Tom Casson's last-gasp score looked for the all the world like a knock-on but television match official Graham Hughes ruled that the ball had ricocheted forward off the centre's knee, making the subsequent grounding legal.

"We know that at the end of the season you look back and you have games like this," he said. "It's a massive four points for us to come away with because Irish played well and it's a tough place to come."

Guy Armitage's first-ever Premiership try and 23 points from the left boot of Ian Humphreys appeared to have set the Exiles on their way to victory, before Casson's late effort broke their hearts.

Danny Care and Tom Williams also crossed for the defending champions who ended a run of two successive defeats in the Premiership while the Exiles stay in 11th with only a losing bonus point to show for a titanic effort.

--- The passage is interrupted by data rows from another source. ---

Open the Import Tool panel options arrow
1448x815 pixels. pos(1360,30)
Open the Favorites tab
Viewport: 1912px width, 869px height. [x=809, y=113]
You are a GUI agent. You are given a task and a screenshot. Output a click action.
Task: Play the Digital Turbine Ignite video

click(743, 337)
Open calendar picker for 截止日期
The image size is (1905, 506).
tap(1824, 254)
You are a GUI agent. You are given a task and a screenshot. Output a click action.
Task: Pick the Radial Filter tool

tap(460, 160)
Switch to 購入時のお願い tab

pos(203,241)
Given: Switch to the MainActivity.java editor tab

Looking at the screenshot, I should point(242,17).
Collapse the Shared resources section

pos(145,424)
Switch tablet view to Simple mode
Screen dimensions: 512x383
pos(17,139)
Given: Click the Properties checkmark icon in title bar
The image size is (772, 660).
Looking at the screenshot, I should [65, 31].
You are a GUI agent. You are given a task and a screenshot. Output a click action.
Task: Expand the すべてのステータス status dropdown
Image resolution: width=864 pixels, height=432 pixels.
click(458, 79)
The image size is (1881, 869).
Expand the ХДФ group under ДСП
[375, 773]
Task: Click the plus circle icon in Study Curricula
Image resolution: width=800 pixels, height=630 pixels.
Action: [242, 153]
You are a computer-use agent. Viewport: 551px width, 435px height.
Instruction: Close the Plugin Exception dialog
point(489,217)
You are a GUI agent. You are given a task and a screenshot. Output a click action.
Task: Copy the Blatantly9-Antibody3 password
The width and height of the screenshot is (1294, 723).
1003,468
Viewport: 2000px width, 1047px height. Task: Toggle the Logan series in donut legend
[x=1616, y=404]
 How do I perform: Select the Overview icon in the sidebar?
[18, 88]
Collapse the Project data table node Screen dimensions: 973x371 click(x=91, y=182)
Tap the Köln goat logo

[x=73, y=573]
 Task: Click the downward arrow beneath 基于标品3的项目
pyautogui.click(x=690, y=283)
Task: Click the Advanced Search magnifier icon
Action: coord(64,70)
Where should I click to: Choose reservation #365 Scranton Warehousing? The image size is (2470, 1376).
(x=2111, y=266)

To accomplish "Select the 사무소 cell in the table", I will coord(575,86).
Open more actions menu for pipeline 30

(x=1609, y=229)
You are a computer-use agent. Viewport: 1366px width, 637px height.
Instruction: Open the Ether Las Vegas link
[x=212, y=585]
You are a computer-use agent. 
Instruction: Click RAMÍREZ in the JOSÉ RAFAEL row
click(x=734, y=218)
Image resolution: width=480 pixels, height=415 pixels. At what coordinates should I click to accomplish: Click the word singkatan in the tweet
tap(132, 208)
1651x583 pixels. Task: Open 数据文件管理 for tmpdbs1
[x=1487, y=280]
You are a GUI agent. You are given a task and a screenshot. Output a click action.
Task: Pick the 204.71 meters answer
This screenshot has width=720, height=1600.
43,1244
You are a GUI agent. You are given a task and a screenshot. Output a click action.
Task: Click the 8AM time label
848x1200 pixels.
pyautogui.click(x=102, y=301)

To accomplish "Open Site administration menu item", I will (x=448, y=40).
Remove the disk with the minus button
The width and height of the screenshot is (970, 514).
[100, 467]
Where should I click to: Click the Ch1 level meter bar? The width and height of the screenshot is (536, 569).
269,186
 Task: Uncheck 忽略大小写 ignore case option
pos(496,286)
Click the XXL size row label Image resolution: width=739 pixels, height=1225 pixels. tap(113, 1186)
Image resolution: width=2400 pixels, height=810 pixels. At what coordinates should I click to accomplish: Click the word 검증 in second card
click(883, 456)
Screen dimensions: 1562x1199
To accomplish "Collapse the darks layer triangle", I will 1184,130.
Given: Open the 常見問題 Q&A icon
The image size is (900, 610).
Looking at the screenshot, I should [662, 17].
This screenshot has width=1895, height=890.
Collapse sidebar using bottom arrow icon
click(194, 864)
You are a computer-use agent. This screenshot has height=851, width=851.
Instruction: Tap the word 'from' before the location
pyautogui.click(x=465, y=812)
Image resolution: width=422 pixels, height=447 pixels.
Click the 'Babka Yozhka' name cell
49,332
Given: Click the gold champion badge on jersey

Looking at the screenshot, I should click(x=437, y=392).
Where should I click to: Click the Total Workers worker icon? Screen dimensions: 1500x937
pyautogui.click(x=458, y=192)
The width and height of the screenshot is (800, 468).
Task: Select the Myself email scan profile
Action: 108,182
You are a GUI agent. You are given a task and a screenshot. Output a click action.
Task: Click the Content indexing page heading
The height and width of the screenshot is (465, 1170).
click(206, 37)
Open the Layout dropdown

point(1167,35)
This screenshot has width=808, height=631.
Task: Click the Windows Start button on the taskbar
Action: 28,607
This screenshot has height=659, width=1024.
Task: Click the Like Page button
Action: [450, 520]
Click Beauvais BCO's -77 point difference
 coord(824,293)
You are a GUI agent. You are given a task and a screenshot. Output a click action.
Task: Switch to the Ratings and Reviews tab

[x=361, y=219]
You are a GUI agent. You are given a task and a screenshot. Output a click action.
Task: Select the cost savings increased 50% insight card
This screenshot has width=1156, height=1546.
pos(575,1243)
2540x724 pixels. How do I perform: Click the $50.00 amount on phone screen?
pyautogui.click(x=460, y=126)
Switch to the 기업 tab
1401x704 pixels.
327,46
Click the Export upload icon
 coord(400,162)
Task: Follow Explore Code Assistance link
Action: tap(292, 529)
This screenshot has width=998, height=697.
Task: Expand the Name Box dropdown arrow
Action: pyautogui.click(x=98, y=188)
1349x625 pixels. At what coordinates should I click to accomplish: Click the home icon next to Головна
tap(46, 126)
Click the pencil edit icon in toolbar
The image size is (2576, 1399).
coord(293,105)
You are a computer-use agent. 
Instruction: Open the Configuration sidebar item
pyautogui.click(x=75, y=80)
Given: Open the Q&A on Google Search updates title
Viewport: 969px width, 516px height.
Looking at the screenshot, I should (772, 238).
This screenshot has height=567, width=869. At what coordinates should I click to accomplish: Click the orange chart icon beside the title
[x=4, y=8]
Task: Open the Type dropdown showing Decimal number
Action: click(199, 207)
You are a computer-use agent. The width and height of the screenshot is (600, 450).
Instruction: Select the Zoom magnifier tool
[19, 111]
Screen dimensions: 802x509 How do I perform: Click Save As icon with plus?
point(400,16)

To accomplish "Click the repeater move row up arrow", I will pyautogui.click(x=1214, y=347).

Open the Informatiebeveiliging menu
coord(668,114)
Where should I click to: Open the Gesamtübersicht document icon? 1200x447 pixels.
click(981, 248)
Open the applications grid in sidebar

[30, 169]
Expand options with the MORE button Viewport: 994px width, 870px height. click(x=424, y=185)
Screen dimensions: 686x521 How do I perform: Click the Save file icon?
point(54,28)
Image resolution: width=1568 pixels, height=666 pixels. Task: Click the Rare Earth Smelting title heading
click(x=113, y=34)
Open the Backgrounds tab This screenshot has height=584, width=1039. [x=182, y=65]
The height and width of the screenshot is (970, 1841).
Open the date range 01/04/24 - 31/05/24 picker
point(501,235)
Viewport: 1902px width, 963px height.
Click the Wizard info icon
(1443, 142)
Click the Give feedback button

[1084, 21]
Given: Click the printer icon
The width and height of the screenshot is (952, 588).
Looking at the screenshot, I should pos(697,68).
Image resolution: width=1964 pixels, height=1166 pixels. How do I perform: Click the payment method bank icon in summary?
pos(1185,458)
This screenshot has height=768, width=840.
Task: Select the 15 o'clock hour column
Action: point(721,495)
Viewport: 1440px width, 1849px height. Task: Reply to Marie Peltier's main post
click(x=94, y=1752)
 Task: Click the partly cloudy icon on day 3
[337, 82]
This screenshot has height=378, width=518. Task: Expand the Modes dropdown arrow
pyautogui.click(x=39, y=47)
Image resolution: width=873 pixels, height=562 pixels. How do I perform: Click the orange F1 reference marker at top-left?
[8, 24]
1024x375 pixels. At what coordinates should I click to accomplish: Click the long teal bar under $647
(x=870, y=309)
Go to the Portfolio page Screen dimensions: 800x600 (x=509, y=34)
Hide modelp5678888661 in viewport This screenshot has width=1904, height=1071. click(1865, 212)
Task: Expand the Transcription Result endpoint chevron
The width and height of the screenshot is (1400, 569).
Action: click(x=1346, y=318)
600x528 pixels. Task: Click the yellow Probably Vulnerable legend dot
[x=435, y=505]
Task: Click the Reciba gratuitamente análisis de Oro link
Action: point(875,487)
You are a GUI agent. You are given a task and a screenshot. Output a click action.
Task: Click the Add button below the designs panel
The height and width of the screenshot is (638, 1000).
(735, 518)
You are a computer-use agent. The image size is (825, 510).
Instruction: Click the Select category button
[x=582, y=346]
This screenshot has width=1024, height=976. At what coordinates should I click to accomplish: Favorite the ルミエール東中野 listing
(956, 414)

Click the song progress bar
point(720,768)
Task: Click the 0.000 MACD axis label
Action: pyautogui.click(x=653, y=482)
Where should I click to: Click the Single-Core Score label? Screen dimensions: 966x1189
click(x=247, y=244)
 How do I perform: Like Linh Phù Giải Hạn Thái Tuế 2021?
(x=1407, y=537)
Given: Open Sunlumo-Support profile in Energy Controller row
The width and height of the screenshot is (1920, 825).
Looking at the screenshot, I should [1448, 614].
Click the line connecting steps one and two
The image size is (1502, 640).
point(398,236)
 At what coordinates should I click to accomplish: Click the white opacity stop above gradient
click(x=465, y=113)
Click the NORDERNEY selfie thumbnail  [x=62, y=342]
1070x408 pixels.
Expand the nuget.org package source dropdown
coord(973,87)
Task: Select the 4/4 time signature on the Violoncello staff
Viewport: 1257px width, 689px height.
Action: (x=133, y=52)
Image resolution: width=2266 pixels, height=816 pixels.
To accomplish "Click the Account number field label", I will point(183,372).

O'Shea added: "I think we really picked up the intensity in the final five or six minutes after we went behind and that was crucial. The whole team picked up in intensity and we saw more people carrying, more people getting into the game and looking for the ball.

"Everyone forgets certain games at the end of the season - it's all about playing your best all season and fortunately this was one we got away with without playing at our best."

London Irish director of rugby Brian Smith saw the controversial final play a little differently.

"The guy who had the responsibility made his call and while I don't agree with it there might be some who do," he said. "The key thing for us is to take the spotlight off the incident at the end and focus elsewhere - we're a good team.

"We played well against the champions of England and I think we deserved the win, but at the same time if you ask yourself, 'Could that game have gone either way?', you have to say, 'Yes, it probably could have'."